In a break from its traditional practice, Goodyear is buying tires from other companies in China for export. This third-party sourcing will grow, Mr. Keegan said, without identifying from which company or companies Goodyear is outsourcing.
``That is a dramatic shift for our company,'' he said. ``We are going to export more third-party tires. They are making opening price point tires.''
Last year, Goodyear indicated it was contemplating outsourcing its Steelmark truck tire line to Triangle Tire Co. Ltd. in Qingdao, China.
Goodyear also is stepping up exports from its Goodyear Dalian Tire Co. Ltd., subsidiary where capacity will reach 5.3 million passenger car tires annually by the first quarter of 2007, up from 1 million, thanks to a five-year $120 million investment project. Total investment in the unit is $250 million.
By year-end, 30 percent of the output from the plant in the north China coastal city of Dalian will be exported to the U.S. and Europe. As the China market expands, though, ``there will come a time when 100 percent of Dalian's output will be for the domestic market,'' Mr. Keegan said.
According to Goodyear's agreement with the United Steelworkers of America, there are no limits on its imports as long as U.S. plants are operating at a ``significantly full level,'' Mr. Keegan said.
Exports played a key role for Goodyear's China operations in 2004, when sales in China's passenger car market rose 15 percent compared with 70 percent in 2003.
``When business slowed last year, we were able to export product to Europe and the United States,'' Mr. Keegan said.
Goodyear forecasts that China's passenger car sales will rise by 12 percent this year. In 2004, 2.4 million cars were sold in China, according to Automotive Resources Asia, a consultancy in Shanghai.

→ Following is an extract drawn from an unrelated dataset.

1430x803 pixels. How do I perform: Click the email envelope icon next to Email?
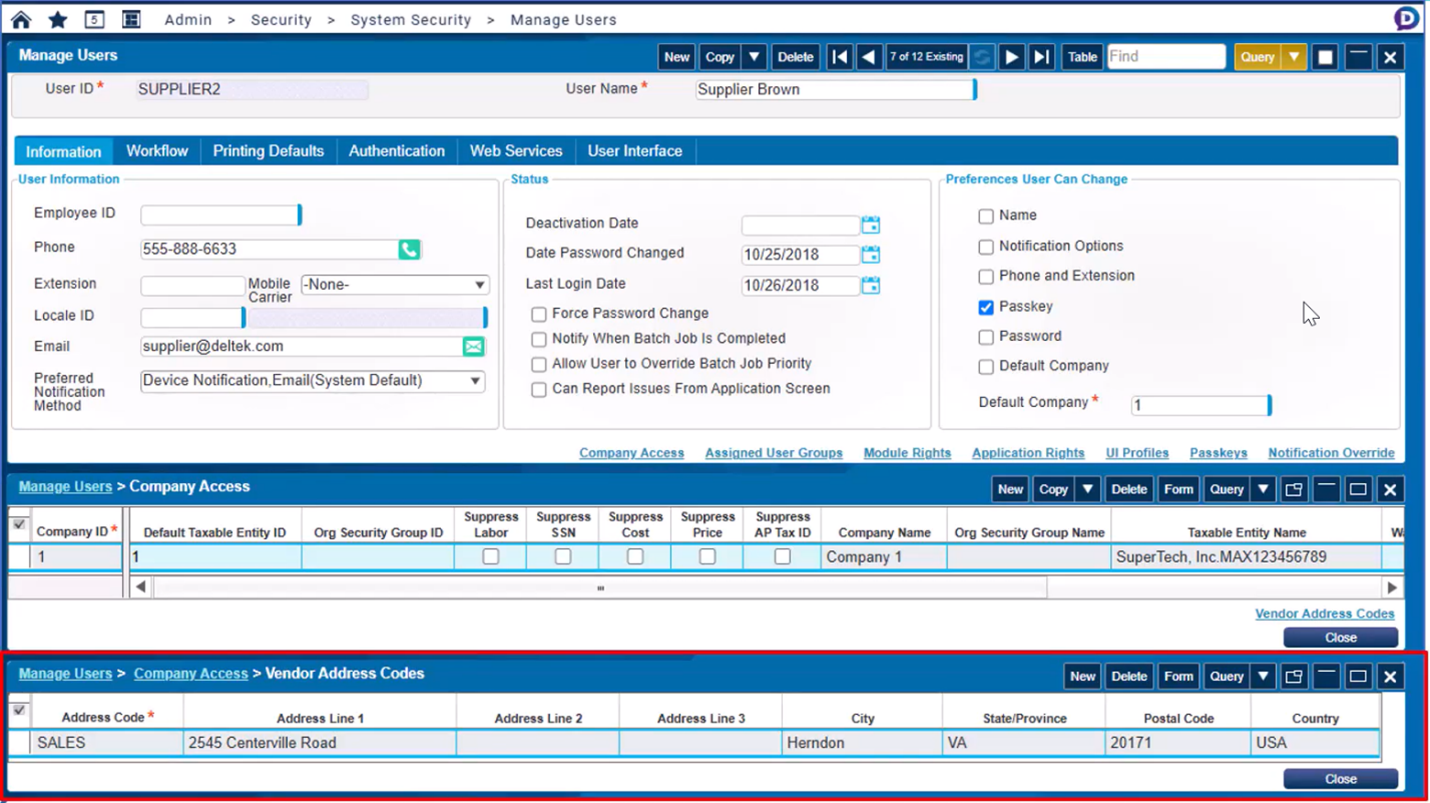coord(473,346)
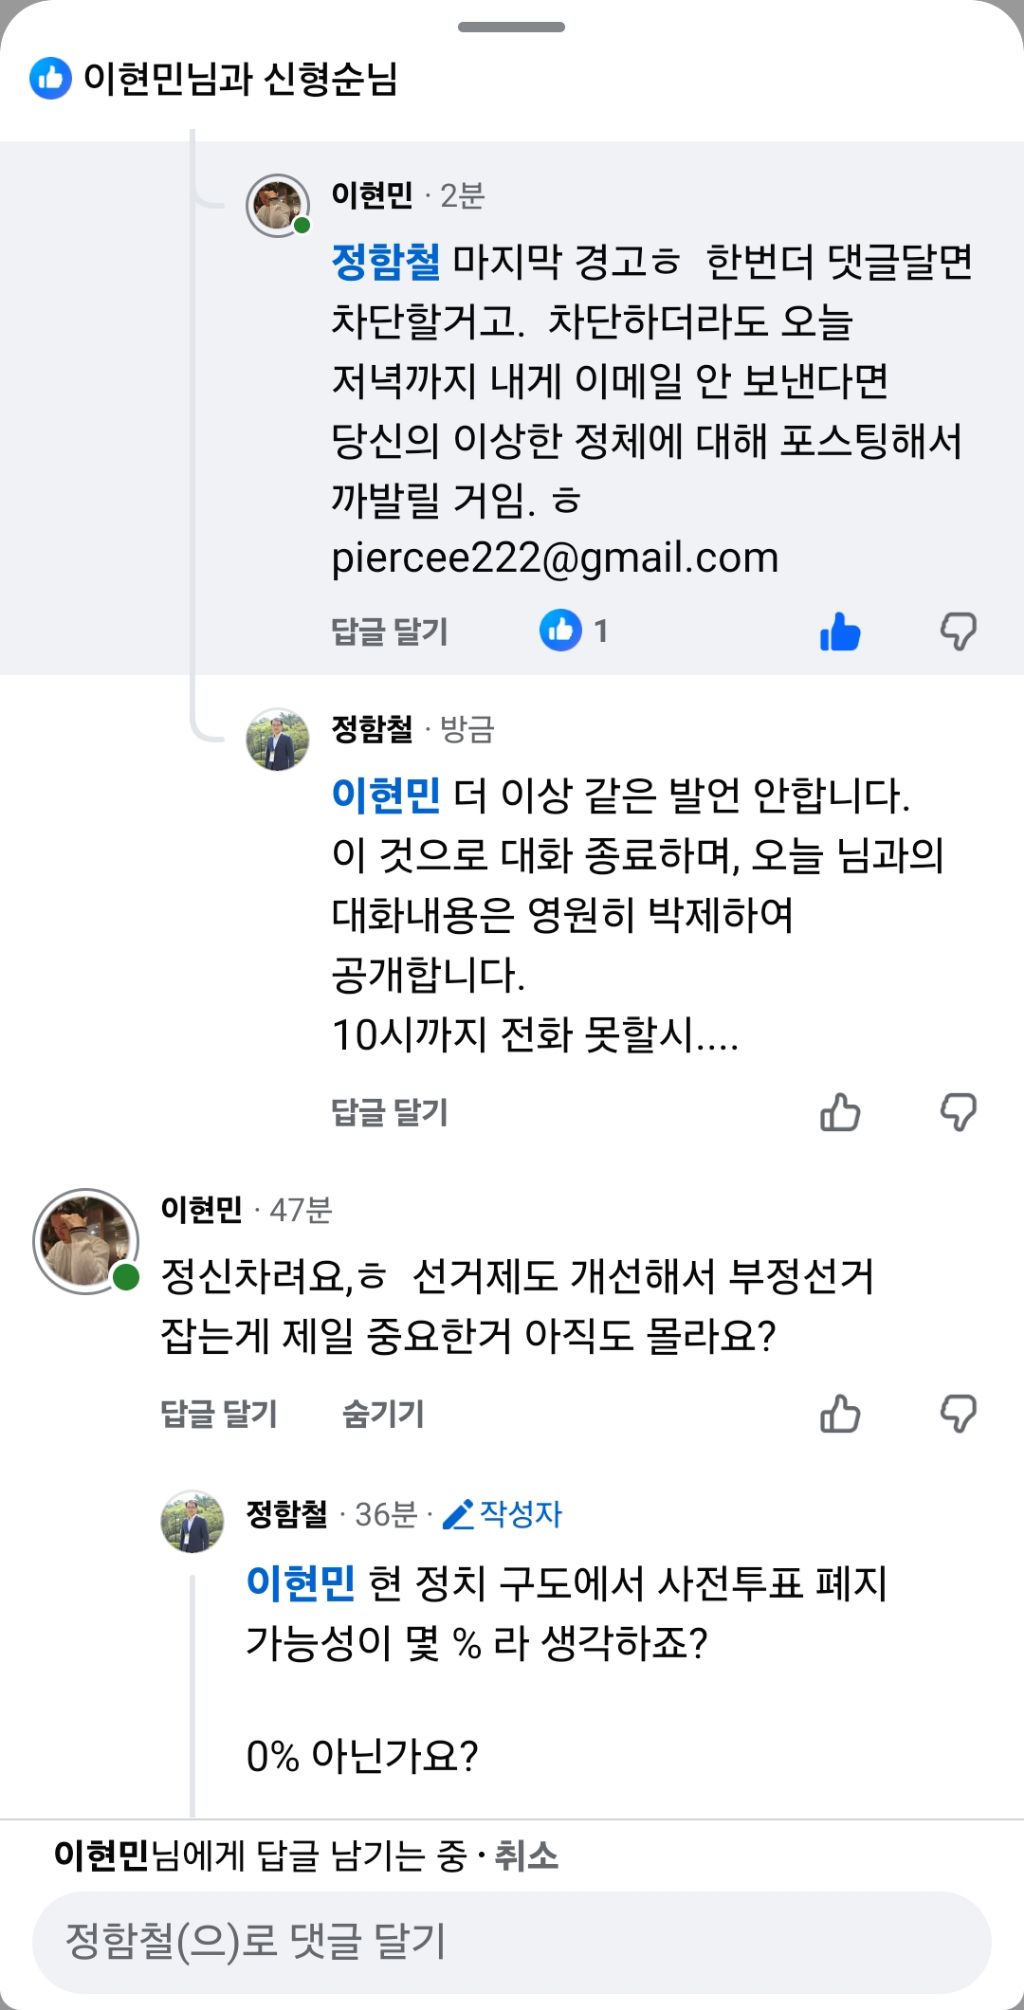The image size is (1024, 2010).
Task: Reply to 이현민's 마지막 경고 comment
Action: tap(389, 632)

Car makers have been Goodyear's primary customers in China, but replacement tire sales are on the rise along with private car ownership. Currently, 60 percent of cars are privately owned in China, up from 43 percent five years ago, Mr. Keegan said. ``We are moving our focus from original equipment sales to passenger car replacement sales.''
Goodyear is moving its Asia Pacific headquarters to Shanghai from Akron in the second quarter of this year, a sign of China's growing importance to the Akron-based firm.
Sales in the Asia Pacific region in 2004 were $1.3 billion, up from $581 million in 2003. Goodyear does not report separate figures for China.
The jump in sales was partly from changed accounting standards, but revenue per tire grew 6 percent in Asia Pacific in 2004. Tire production grew 45 percent in 2004 to 19.5 million units, up from 13.4 million in 2003.
Pierre E. Cohade, president of Goodyear's Asia-Pacific region, is taking up residence in Shanghai in advance of the firm's opening its office. Mr. Cohade joined Goodyear in October, after nearly 20 years international experience with Eastman Kodak Co., including two years as head of Kodak's Asia-Pacific region.
Goodyear also named John Tseng chairman and president of Goodyear Greater China. Mr. Tseng previously was corporate vice president and general manager, digital and film imaging systems for Eastman Kodak's North Asia operations.
Mike Martens, previously managing director for Goodyear in China, has been named director of business development for Asia-Pacific, responsible for regional business development.